Он помолчал, а потом вдруг спросил:
– А что если я любил тебя?
Мне оставалось только мрачно усмехнуться.
– Теперь ты понял, что полюбил свою смерть?
– Алкивиад.
– Плевал я на Алкивиада.
– Но ведь и ты любишь Древнюю Грецию?
– Как женщину.
Я прекрасно помнил ту сцену, когда он пришел, точнее, когда я сам пригласил его, мне нужен был помощник в моем безнравственном механизме, ведь надо же было как-то обманывать буржуа и тырить у них из кармана. Все это, конечно, выражения фигуральные, но деньги я и в самом деле у них крал, умело маскируясь под эдакого денди, разве только без котелка и без длинной коричневатой таксы. Мой Большой Взрыв рано или поздно должен был прозвучать, и кто-то же должен был помогать мне тянуть проводки к Моей Адской Машине. В конце концов, у него было воображение, у этого мальчика.
– Сашенька, – сказал я ему тогда, – садись в угол.
Он улыбнулся, поправил очки и сел.
– Две тысячи долларов, – сказал я. – Постараемся управиться за неделю. Ну, как?
Он робко заулыбался и покраснел. Я почему-то подумал, что у него очень маленький член, и представил, как он присаживается на корточки. Да нет, я не хотел его обидеть, и постарался сдержать поток своих образов.

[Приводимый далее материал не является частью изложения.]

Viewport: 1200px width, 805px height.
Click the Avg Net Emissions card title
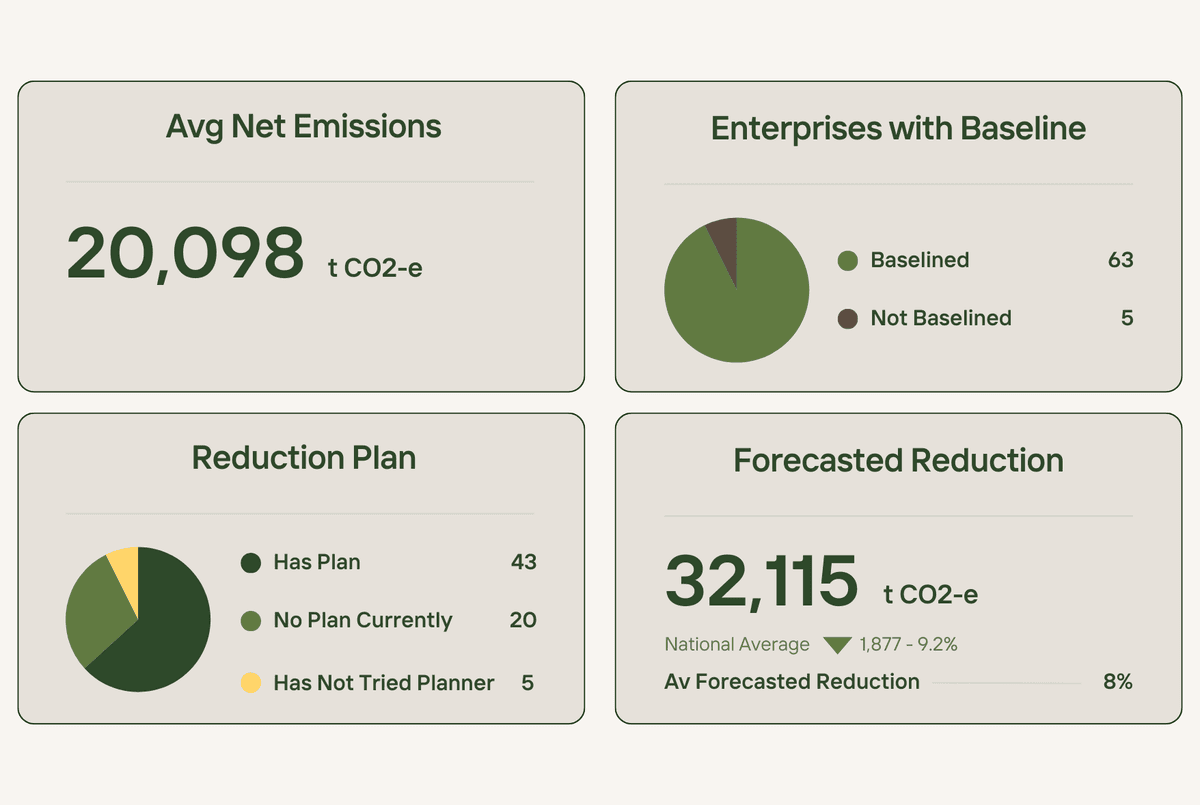point(303,127)
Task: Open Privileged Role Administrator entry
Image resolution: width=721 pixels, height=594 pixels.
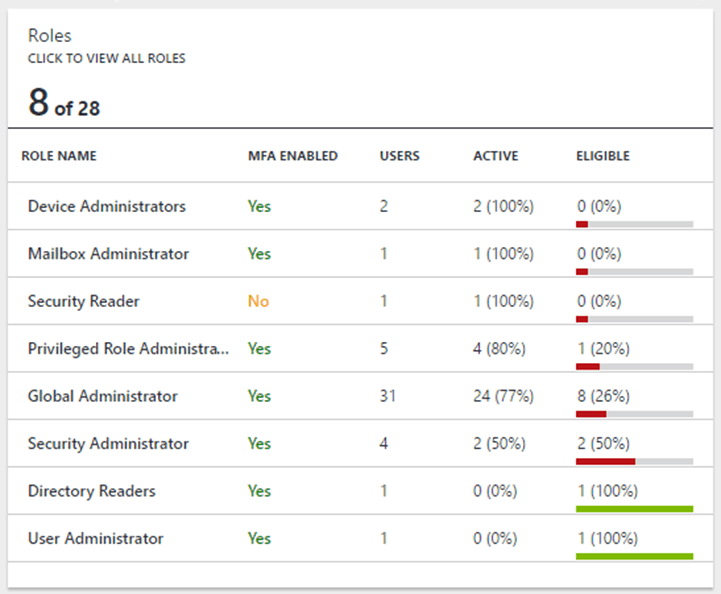Action: (128, 348)
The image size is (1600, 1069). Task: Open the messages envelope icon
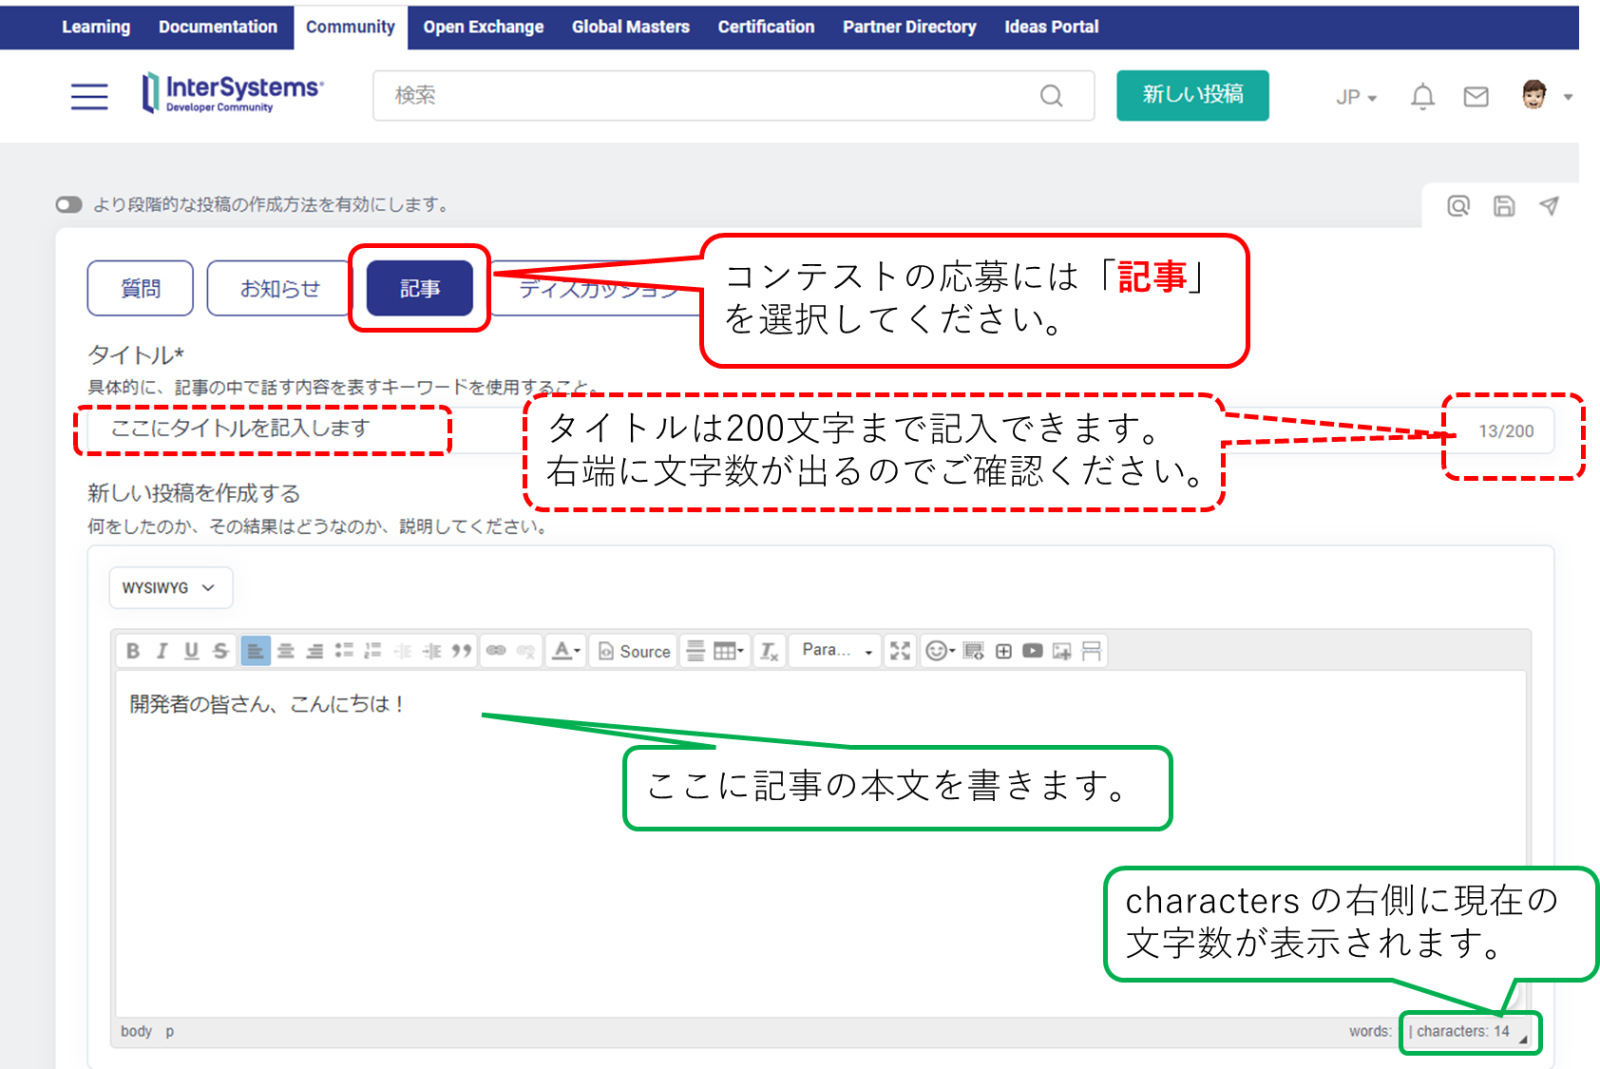click(x=1475, y=97)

– Я согласен, – тихо ответил он.
– Ангел света, рожденный, чтобы ненавидеть, – усмехнулся я.
– Что?
– Так, ничего.
И, меняя интонацию, я спросил его:
– Ну-с, что ты будешь есть?
– То же, что и вы.
– Пр-ра-вильно! То же, что и я! – радостно выкрикнул я. – А как ты думаешь, что я ем?
– Что? – переспросил он внимательно.
– Говно! – сказал я, доставая из холодильника тарелку с супом и выливая его в кастрюлю (там уже плавала голубоватая куриная нога). – Ну, будешь говно?